## Исходный текст
>>>

Глава I  ОСНОВЫ РЕЧИ

Поль  Л. Сопер. ОСНОВЫ ИСКУССТВА РЕЧИ

А. РЕЧЬ — ЭТО ЧЕЛОВЕК В ЦЕЛОМ

В ноябре 1950 года американскому писателю Уильяму Фолкнеру была присуждена Нобелевская премия.

В связи с этим он произнес речь, в которой ярко обрисо­вал высокие задачи, стоящие перед молодыми писателя­ми. Его речь имеет прямое отношение и к начинающим ораторам.

 

«Я не могу примириться с мыслию, что человечеству приходит конец. Легко сказать, что человек бессмертен лишь потому, что он все преодолеет; что даже если бы пробил и замер последний удар на часах судьбы из-за ничтожной крупицы элемента, который облаком расплывается и недвижимо застынет в багровом отблеске последнего умирающего заката, то и тогда будет еще слышен один звук  - звук слабого неиссякающего человеческого слова. Я отказываюсь допустить это. Я верю, что человек не только все превозможет. Он победит. Он бессмертен не потому, что среди живых существ только ему дано неиссякающее слово, а потому, что ему дарована душа, способная жертвовать, сострадать, терпеть.»

 

Речь есть нечто большее — это должен понять изуча­ющий ее,— чем механически производимый ряд звуков, который выражает мимолетные наблюдения и настрое­ния, занимающие в данную минуту того, кто говорит. Речь — это человек в целом. Каждое высказывание и фактически и в сознании воспринимающего ее представляет собой мгновенное раскрытие всего опыта и характе­ра, намерений и чувств человека.

Впрочем, несмотря на важное значение, придаваемое Фолкнером духу и мысли, кроющимся за «неиссякающим словом», речь — основной рычаг человеческого мышления. Без способности организовать мысль посред­ством слова человек не мог бы рассуждать и развивать­ся в организованное социальное существо. Речь —не­отъемлемая часть xapaктера и самым широким обра­зом определяет личность. Она в наши дни более, чем когда-либо прежде, представляет собой главное средст­во, с помощью которого люди живут вместе и сотрудни­чают в местных, национальных и даже международных масштабах. Для мира перед нависшей опасностью слово будет тем средством, которым люди добьются победы, если оно восторжествует.

<<<

## Исходный материал
>>>

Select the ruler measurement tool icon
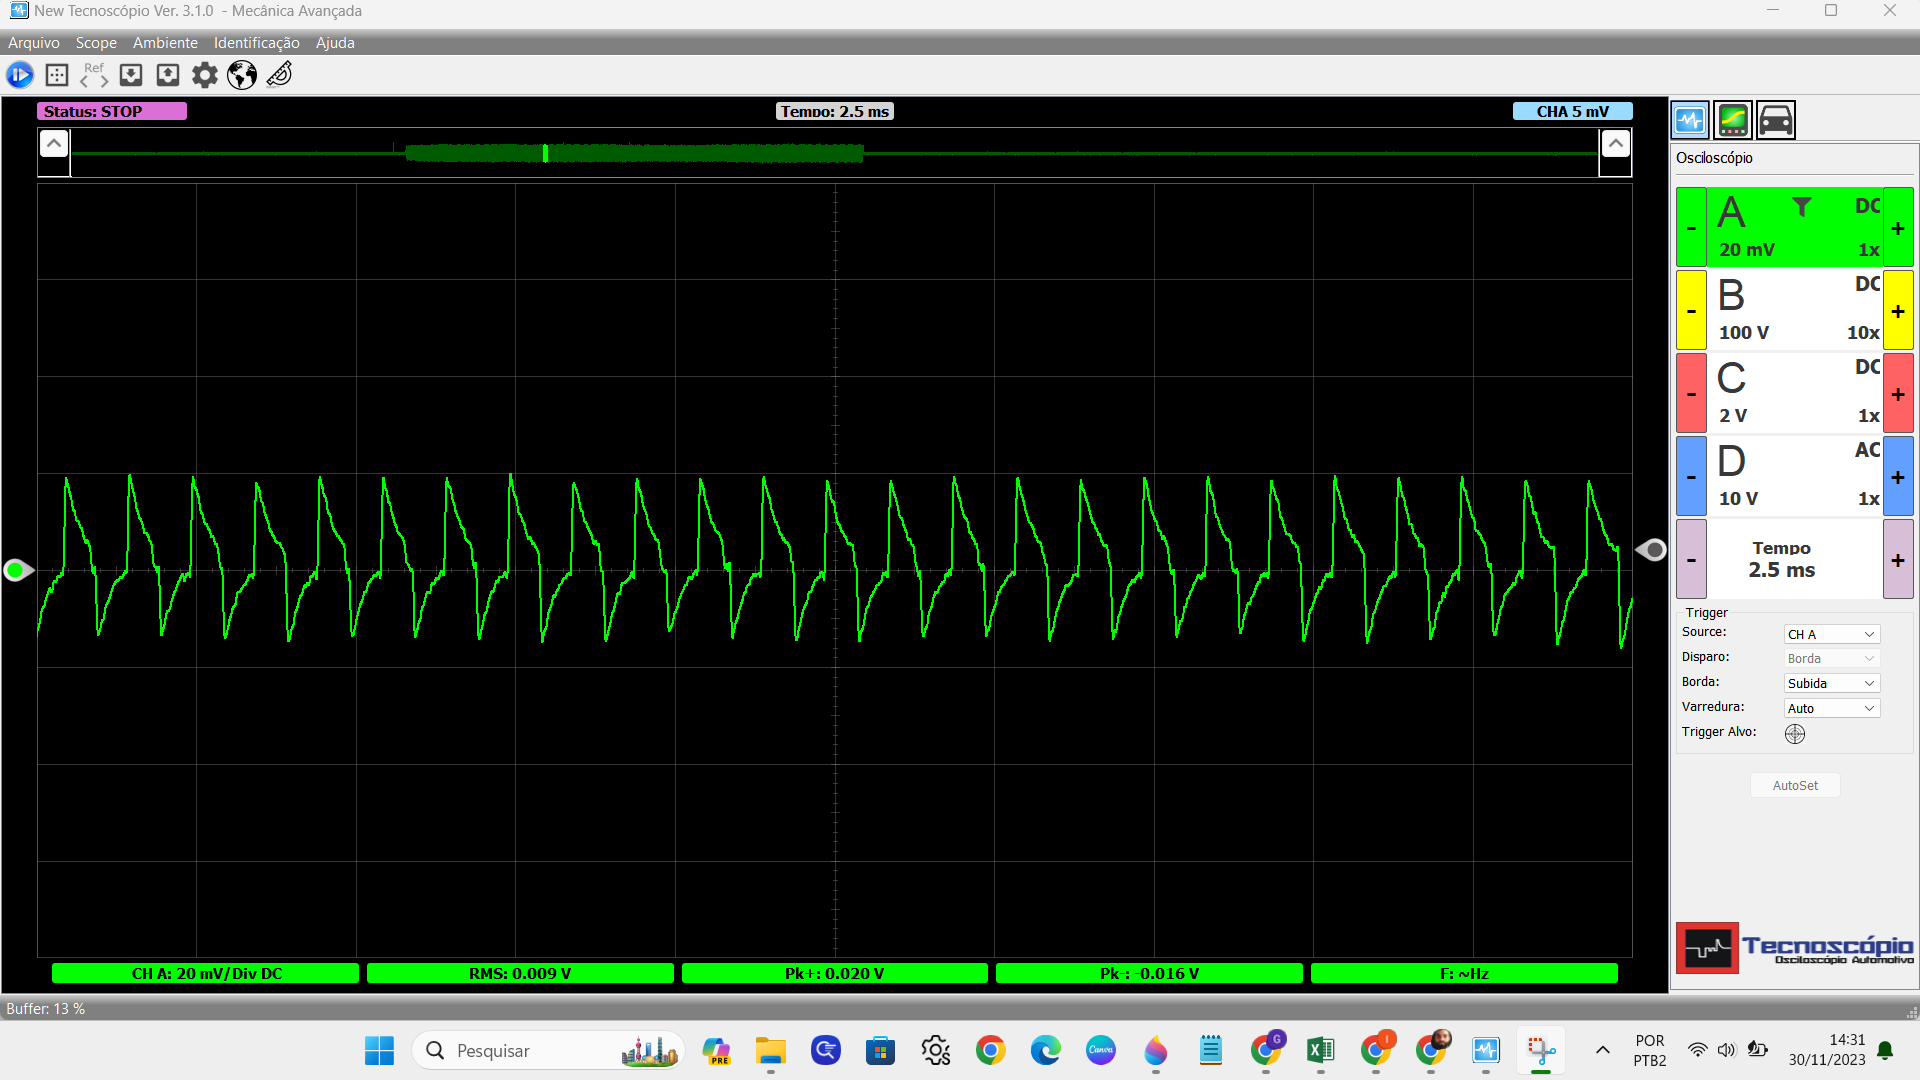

<<<

## Постановка задачи
Перепишите отрывок текста об основах речи от «Глава I  ОСНОВЫ» до «к начинающим ораторам.» включительно, заменив «ораторам» на «лекторам».

## Решение задачи
Глава I  ОСНОВЫ РЕЧИ

Поль  Л. Сопер. ОСНОВЫ ИСКУССТВА РЕЧИ

А. РЕЧЬ — ЭТО ЧЕЛОВЕК В ЦЕЛОМ

В ноябре 1950 года американскому писателю Уильяму Фолкнеру была присуждена Нобелевская премия.

В связи с этим он произнес речь, в которой ярко обрисо­вал высокие задачи, стоящие перед молодыми писателя­ми. Его речь имеет прямое отношение и к начинающим лекторам.